I missed the news that the astonishing German choreographer Pina Bausch died on June 30. From a lovely appreciation by Mark Swed:

She became associated with big spectacles that were part-theater, part-dance battles of the sexes and society played out in extravagant environments. She might litter her stage with zillions of carnations or put her company in pools of water. Her highly sexed world-weary women paraded around in high heels, clothed and nude – just like the men. They beat each other up and the men usually ended up worse for the wear.

Everything always looked amazing – costumes, sets, lights and, of course, movement. Just as Bausch gave out cookies in rehearsal to relieve pressure, she came up with startling ways to do the same thing in her work. A dancer in a crazed rage would suddenly burst out in a wonderful laugh.

Bausch’s work was loaded with metaphors, but what they meant exactly wasn’t entirely clear. Aggression unleashed inexplicable strangeness, and strangeness turned into ravishing beauty.

And from Alastair Macaulay in the New York Times:

Masochism was a recurrent feature in Bausch theater: you would see not only dancers tormenting another dancer (holding cigarette lighters to the soles of feet, for example, or pelting a face with tomatoes) but also the degree to which the victim was complicit in his or (usually) her suffering. Unusual among non-ballet artists of recent decades, there was little or no gender neutrality in her work: the differences between men and women were central and a subject for drama.

No single label will do. Ms. Bausch was not just a green artist protesting the desecration of the environment (though that was a powerful element in her works) or a feminist depicting the opposition between women’s pain and their social conformism (though that was evident) or an expressionist emitting rage at aspects of the socio-political status quo (though the intensity of that feeling was unmistakable). In some of her pieces she seemed to be celebrating the charm of the world, not just mourning its erosion. And she was often funny.

* LISTED ENTRIES *
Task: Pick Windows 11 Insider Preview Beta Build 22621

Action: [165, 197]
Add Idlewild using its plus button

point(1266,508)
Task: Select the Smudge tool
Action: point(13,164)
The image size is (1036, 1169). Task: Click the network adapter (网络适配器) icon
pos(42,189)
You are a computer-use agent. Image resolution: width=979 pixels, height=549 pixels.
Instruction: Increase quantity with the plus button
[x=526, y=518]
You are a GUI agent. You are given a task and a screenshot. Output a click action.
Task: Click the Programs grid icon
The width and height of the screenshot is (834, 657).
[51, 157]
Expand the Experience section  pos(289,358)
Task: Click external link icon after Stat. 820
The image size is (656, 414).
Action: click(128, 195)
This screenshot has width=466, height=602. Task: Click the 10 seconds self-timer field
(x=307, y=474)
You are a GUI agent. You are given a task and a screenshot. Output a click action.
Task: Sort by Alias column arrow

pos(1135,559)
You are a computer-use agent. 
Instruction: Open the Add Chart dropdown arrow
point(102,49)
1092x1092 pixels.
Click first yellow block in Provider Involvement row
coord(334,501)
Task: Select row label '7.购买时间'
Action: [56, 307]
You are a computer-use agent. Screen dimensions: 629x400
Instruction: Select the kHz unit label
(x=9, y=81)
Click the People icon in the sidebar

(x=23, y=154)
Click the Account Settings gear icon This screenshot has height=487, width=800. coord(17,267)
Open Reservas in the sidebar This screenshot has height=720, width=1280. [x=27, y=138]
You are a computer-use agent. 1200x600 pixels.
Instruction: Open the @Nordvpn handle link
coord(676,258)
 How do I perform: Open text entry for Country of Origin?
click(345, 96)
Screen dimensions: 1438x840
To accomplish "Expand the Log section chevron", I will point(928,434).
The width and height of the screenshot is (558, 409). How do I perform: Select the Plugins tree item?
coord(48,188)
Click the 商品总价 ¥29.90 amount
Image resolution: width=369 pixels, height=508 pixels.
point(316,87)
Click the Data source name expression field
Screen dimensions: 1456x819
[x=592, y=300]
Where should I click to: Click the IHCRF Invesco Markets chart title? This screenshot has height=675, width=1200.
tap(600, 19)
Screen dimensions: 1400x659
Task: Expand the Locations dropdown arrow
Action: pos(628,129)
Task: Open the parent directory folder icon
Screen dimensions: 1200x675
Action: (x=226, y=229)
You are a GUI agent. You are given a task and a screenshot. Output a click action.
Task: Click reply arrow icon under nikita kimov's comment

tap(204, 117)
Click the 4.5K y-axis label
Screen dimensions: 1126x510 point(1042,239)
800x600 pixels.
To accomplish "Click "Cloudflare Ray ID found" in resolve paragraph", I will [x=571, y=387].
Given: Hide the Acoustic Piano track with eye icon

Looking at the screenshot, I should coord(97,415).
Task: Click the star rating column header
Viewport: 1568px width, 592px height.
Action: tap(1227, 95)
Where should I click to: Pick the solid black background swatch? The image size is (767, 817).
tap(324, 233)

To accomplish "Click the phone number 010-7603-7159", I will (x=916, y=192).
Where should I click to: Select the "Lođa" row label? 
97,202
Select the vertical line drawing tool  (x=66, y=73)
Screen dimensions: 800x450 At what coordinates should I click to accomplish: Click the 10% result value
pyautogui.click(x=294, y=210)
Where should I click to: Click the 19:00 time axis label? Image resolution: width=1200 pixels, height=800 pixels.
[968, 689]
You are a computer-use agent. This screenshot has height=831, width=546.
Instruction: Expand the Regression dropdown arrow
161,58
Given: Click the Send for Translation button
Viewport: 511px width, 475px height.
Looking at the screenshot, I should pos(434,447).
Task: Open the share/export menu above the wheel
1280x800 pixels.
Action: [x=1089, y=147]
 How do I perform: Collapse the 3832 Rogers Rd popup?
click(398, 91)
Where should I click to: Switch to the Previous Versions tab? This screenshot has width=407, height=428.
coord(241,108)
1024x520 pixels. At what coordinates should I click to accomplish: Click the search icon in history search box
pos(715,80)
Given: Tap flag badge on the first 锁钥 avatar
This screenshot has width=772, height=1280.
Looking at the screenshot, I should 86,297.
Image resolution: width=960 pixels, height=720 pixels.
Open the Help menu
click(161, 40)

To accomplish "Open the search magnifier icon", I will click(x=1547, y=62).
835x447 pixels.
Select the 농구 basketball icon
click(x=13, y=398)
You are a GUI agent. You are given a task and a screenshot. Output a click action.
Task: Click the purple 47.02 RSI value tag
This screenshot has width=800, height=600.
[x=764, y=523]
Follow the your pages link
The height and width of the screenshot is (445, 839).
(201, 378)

* WORK INSTRUCTIONS *
a - Summarize the passage on Pina Bausch in two sentences.
b - Write out the stretch of the passage on Pina Bausch from "No single label" through "was often funny.".

* SOLUTION LIST *
a - Noting the death of German choreographer Pina Bausch on June 30, the passage quotes Mark Swed, who describes her part-theater, part-dance spectacles, with their striking visuals, sudden shifts from rage to laughter, and metaphors whose exact meaning wasn't entirely clear. It then quotes Alastair Macaulay, who points to the recurrent masochism and the central role of gender differences in her work and argues that no single label fits her, since she sometimes celebrated the charm of the world and was often funny.

b -
No single label will do. Ms. Bausch was not just a green artist protesting the desecration of the environment (though that was a powerful element in her works) or a feminist depicting the opposition between women’s pain and their social conformism (though that was evident) or an expressionist emitting rage at aspects of the socio-political status quo (though the intensity of that feeling was unmistakable). In some of her pieces she seemed to be celebrating the charm of the world, not just mourning its erosion. And she was often funny.